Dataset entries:
BEGIN

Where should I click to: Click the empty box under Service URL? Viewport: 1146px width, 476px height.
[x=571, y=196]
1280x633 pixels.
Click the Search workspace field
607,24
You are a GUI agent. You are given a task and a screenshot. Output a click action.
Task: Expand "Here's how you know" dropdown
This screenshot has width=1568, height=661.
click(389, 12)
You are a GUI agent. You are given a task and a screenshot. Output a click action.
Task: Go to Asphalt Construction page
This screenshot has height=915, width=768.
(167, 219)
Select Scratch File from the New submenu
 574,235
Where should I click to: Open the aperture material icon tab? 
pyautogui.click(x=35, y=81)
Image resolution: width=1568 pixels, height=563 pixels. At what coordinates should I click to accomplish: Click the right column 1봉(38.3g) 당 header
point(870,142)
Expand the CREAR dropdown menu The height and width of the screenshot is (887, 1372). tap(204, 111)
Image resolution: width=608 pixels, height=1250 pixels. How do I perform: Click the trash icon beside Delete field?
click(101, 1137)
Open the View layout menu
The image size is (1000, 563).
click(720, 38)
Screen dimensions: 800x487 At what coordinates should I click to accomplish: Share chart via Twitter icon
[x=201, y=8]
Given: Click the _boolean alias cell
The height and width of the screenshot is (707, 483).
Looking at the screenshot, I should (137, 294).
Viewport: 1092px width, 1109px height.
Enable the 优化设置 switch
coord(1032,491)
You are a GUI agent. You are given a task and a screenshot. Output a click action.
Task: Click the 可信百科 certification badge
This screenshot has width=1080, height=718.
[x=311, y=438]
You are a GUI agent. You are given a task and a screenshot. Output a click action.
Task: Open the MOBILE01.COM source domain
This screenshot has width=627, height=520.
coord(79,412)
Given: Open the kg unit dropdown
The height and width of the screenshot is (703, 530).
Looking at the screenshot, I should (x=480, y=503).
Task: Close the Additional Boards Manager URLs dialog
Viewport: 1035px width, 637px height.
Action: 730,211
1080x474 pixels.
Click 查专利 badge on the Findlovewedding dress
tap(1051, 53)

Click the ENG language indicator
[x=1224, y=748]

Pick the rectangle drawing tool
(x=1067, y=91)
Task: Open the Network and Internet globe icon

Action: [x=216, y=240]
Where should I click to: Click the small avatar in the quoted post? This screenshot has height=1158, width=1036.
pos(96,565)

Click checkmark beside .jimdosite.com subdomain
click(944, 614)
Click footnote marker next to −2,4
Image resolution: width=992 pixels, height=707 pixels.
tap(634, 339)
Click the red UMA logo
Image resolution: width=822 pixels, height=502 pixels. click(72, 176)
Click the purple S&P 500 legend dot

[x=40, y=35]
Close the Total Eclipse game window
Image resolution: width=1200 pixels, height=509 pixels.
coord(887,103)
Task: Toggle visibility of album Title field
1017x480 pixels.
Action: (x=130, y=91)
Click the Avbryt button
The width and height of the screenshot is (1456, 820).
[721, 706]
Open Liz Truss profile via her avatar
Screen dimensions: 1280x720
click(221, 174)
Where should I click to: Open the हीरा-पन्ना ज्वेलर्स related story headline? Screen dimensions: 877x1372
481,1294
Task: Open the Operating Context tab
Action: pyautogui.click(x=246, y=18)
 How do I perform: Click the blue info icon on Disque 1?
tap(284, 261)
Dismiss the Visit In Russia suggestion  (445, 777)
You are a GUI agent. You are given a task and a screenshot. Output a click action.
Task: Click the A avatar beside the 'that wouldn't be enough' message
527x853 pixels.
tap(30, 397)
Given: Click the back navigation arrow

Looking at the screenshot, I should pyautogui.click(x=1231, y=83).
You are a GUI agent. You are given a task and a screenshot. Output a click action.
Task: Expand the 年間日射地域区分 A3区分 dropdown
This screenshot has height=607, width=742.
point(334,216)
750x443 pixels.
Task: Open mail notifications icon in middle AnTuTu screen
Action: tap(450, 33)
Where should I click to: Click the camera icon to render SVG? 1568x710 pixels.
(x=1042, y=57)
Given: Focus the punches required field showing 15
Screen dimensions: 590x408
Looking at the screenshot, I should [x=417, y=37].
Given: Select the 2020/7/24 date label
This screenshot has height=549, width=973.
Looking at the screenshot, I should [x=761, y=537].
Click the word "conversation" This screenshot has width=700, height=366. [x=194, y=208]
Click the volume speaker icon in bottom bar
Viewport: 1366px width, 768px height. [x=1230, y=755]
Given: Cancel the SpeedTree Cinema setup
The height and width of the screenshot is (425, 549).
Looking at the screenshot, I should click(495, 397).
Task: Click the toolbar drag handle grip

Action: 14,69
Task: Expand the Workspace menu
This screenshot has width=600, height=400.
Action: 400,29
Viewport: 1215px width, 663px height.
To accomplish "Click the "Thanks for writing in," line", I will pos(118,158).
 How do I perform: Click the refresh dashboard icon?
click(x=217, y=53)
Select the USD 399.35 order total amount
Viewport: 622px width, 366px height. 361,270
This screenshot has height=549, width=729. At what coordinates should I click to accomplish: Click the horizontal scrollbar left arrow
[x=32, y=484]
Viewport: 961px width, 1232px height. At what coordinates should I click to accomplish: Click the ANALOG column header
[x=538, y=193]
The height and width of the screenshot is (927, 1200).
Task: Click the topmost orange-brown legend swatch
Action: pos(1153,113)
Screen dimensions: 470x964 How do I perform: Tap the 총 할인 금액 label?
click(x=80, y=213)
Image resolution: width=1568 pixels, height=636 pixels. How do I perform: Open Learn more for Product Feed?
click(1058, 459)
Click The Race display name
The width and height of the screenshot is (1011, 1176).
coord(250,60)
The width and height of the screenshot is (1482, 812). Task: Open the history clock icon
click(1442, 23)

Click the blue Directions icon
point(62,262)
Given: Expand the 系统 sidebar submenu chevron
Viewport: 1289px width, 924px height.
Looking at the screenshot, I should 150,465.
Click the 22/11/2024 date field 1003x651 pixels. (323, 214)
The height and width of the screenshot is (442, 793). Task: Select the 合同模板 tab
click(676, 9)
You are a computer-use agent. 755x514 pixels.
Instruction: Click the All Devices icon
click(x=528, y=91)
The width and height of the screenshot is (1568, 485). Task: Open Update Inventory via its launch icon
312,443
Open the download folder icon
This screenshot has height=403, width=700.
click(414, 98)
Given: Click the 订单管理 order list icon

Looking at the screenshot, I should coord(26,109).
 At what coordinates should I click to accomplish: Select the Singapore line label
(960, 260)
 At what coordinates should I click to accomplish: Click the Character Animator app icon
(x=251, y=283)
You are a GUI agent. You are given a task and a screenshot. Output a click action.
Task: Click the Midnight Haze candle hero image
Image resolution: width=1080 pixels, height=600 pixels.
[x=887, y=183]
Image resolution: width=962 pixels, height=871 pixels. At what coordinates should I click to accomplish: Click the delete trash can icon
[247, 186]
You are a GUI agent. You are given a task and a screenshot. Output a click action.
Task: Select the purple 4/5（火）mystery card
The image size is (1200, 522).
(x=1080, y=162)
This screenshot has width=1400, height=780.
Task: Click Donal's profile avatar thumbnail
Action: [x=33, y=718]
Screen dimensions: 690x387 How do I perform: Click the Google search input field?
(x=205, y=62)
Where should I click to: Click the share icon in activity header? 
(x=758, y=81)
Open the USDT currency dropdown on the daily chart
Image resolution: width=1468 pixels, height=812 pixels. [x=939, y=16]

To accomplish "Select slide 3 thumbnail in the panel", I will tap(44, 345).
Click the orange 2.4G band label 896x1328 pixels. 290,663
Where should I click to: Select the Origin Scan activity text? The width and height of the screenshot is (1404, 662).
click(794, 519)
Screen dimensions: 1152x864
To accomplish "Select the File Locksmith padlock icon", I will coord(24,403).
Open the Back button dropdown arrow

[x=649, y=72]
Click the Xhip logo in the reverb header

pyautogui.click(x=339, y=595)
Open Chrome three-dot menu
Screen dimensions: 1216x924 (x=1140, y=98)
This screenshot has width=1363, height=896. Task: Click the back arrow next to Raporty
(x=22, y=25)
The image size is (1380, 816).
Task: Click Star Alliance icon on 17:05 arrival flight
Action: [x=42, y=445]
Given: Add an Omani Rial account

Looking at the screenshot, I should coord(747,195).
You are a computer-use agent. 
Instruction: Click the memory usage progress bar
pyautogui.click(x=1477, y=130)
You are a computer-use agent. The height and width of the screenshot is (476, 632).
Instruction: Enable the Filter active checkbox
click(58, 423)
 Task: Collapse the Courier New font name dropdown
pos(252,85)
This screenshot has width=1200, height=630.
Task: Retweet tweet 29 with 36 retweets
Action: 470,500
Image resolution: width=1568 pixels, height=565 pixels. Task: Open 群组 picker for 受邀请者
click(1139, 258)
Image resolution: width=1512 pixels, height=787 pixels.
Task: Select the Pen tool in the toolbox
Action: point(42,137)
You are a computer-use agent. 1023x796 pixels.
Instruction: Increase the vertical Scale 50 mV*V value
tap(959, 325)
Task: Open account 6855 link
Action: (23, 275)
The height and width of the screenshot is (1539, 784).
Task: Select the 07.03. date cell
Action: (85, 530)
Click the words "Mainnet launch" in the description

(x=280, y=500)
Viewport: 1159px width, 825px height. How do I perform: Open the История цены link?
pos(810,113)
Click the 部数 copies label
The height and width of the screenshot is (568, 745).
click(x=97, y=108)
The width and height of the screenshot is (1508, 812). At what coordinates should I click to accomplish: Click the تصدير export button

END

Problem requirements -
Copy every line in the data above that has the string "computer" in it.

Exercise solution -
You are a computer-use agent. 755x514 pixels.
You are a computer-use agent. 
You are a computer-use agent. The height and width of the screenshot is (476, 632).
You are a computer-use agent. 1023x796 pixels.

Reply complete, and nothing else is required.